Eh? What do you mean?


----------



## Apophis (Jan 23, 2008)




----------



## Michael (Jan 23, 2008)

Sevenstring.org - Members

On that list, there used to be a row with each members post count along with their Join Date and Last Visit.


----------



## Chris (Jan 23, 2008)

Indeed.


----------



## Leon (Jan 23, 2008)

post count doesn't mean much (to me, anymore, anyways ).


----------



## Metal Ken (Jan 23, 2008)

Well, there's a section just for post counts.

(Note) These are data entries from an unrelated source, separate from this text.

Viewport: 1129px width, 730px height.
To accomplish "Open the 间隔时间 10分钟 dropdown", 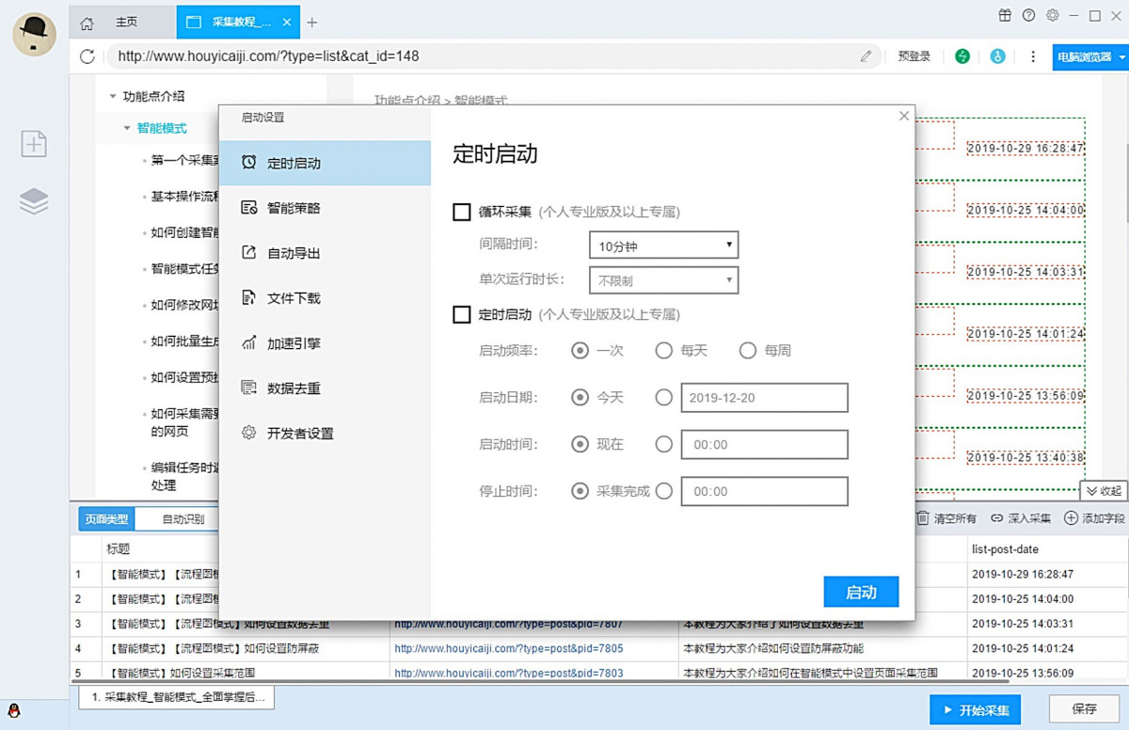I will 663,246.
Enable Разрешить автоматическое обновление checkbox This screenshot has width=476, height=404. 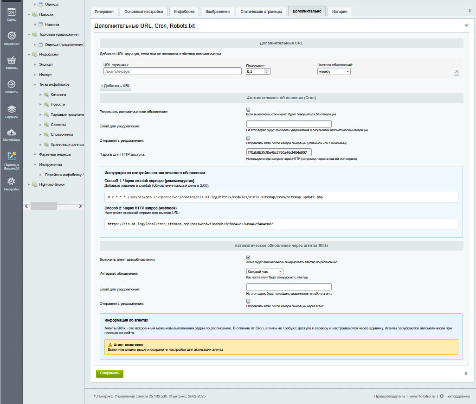[248, 109]
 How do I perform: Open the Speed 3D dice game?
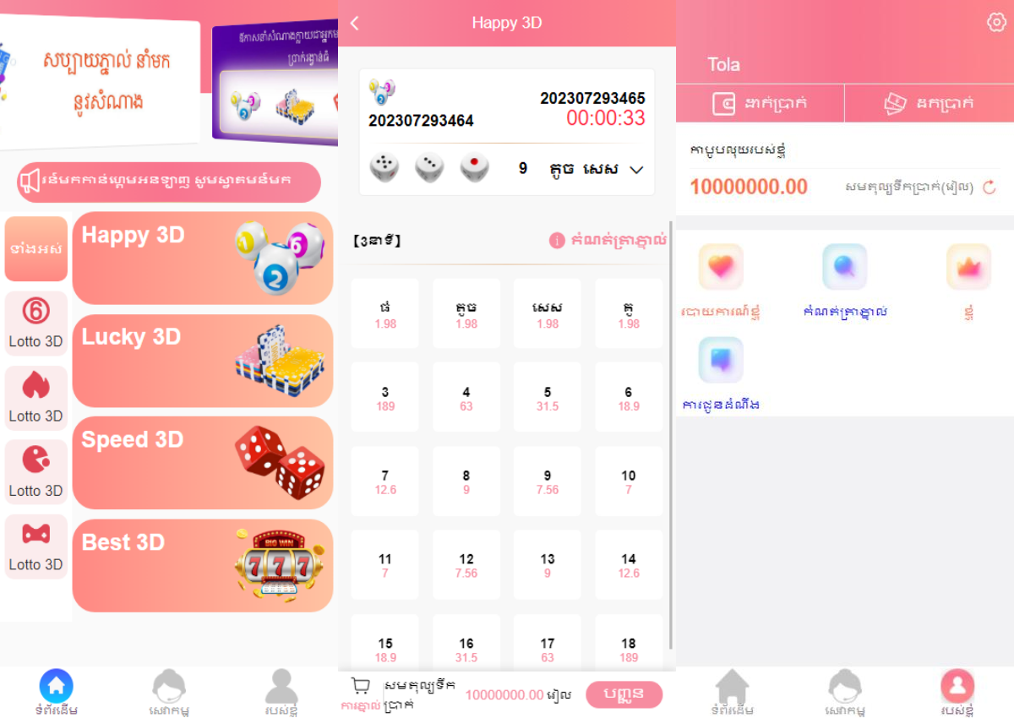[x=203, y=463]
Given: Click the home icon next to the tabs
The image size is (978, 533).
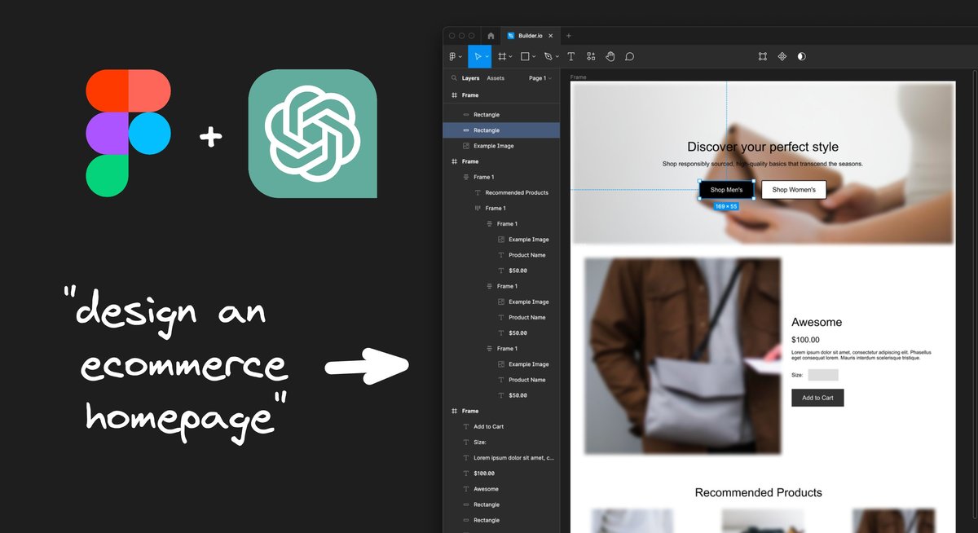Looking at the screenshot, I should coord(490,35).
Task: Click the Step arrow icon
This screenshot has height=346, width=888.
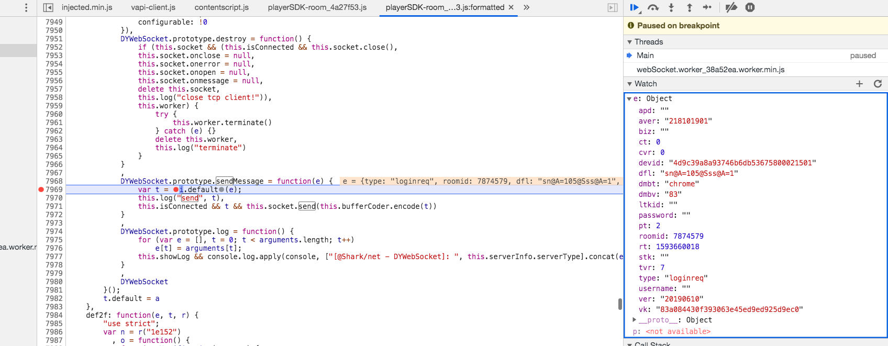Action: click(x=707, y=7)
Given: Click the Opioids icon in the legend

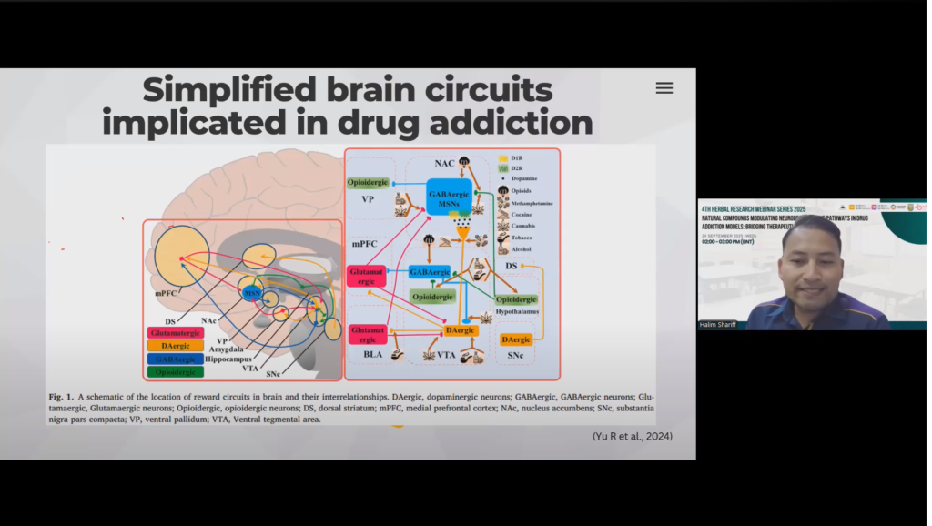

You might want to look here instead:

Sevenstring.org - The Seven String Guitar Authority.


----------



## Josh (Jan 23, 2008)

Metal Ken said:


> Well, there's a section just for post counts.
> 
> You might want to look here instead:
> 
> Sevenstring.org - The Seven String Guitar Authority.



Drew > Chris


----------



## Metal Ken (Jan 23, 2008)

I complete the unholy trinity of post whores


----------



## D-EJ915 (Jan 23, 2008)

I've been whoring less and less lately...I just wanted it back is all


----------



## Apophis (Jan 23, 2008)

Top Posters


----------



## playstopause (Jan 23, 2008)

D-EJ915 said:


> I've been whoring less and less lately...I just wanted it back is all



Imo, it's easier to find members that way (with the posts column).


----------



## playstopause (Jan 24, 2008)

Chris said:


> Indeed.



 So, does that mean it will be back or not?


----------



## Chris (Jan 24, 2008)

Just use top posters, that's why it's there.


----------



## playstopause (Jan 24, 2008)

I know what you mean, but let me clarify :

When you click on the member's list, you have the many thousands of members on the board. Most of them aren't regulars. Trying to find regular posting members is harder this way : you have to go trough alphabetical order, then search in the members first letter (and there's many pages for each...).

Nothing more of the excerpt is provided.